# Testo mostrato
● ● ●
I boss mafiosi scarcerati durante l’emergenza coronavirus da una parte. Giuseppe Graviano che lancia messaggi al processo ‘Ndrangheta stragista dall’altra. E sullo sfondo la Trattativa tra pezzi dello Stato e Cosa nostra che continua ancora oggi. Tre flash, tre elementi che sarebbero legati tra di loro. Almeno secondo Gaspare Mutolo, storico pentito di mafia.”Le scarcerazioni dei boss mafiosi sono una vergogna. Lo Stato ha perso, ma non adesso. Ha perso tempo fa, quando ha avviato la trattativa con Cosa nostra che continua tuttora”, dice l’ex picciotto di Cosa nostra in un’intervista all’agenzia Adnkronos.Parole, quelle di Mutolo, che sono finite sul tavolo della commissione Antimafia. L’organo parlamentare presieduto da Nicola Morra, da sempre molto attento all’argomento sulla trattativa tra Stato e boss, sta valutando se aprire un’istruttoria per fare chiarezza sulle parole del collaboratore.
● ● ●
[Voci di dati]
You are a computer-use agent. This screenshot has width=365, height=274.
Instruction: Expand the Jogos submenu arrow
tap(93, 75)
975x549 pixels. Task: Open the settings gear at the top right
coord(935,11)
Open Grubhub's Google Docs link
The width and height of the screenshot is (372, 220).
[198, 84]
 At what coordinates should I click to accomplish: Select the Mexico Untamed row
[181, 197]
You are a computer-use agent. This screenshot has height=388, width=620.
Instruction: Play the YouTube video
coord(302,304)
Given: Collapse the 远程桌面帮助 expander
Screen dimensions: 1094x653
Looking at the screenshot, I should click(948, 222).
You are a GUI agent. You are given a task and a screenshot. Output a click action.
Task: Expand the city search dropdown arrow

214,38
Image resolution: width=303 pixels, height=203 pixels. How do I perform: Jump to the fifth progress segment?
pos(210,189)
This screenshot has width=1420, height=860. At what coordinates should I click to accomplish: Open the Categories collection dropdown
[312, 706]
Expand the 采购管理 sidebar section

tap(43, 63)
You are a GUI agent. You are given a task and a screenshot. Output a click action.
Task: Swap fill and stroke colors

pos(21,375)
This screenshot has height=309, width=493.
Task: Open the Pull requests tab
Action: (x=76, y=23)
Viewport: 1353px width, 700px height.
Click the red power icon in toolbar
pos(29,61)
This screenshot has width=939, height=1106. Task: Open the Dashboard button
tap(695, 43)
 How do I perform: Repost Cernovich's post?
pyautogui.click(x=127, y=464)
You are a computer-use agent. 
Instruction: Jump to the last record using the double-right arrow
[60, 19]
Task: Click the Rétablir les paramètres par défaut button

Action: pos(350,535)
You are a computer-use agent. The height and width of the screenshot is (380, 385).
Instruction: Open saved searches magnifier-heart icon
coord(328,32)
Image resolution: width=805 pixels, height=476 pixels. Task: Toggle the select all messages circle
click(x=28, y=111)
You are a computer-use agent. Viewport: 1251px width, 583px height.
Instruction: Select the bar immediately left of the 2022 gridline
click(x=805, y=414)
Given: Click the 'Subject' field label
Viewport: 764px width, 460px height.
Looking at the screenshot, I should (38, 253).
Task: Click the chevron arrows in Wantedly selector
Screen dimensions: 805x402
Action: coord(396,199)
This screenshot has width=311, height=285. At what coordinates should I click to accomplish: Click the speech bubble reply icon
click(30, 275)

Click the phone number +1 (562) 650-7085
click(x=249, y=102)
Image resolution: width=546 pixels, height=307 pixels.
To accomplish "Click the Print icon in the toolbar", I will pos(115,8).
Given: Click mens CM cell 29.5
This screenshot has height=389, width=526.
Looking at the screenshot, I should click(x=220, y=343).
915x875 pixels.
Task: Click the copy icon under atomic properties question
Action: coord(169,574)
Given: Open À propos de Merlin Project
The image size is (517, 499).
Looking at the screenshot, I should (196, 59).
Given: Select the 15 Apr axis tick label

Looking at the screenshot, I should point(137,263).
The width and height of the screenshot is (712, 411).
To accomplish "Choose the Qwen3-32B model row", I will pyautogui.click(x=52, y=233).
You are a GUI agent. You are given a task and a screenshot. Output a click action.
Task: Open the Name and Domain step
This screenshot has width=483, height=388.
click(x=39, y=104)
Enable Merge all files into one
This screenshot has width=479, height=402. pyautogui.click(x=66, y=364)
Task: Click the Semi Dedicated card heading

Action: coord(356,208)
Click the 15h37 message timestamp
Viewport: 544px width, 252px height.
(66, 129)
● ● ●
# Cosa fare
Per favore, riporta per intero il testo sulle scarcerazioni dei boss mafiosi, senza cambiare nulla.

# Risultato dell'esercizio
I boss mafiosi scarcerati durante l’emergenza coronavirus da una parte. Giuseppe Graviano che lancia messaggi al processo ‘Ndrangheta stragista dall’altra. E sullo sfondo la Trattativa tra pezzi dello Stato e Cosa nostra che continua ancora oggi. Tre flash, tre elementi che sarebbero legati tra di loro. Almeno secondo Gaspare Mutolo, storico pentito di mafia.”Le scarcerazioni dei boss mafiosi sono una vergogna. Lo Stato ha perso, ma non adesso. Ha perso tempo fa, quando ha avviato la trattativa con Cosa nostra che continua tuttora”, dice l’ex picciotto di Cosa nostra in un’intervista all’agenzia Adnkronos.Parole, quelle di Mutolo, che sono finite sul tavolo della commissione Antimafia. L’organo parlamentare presieduto da Nicola Morra, da sempre molto attento all’argomento sulla trattativa tra Stato e boss, sta valutando se aprire un’istruttoria per fare chiarezza sulle parole del collaboratore.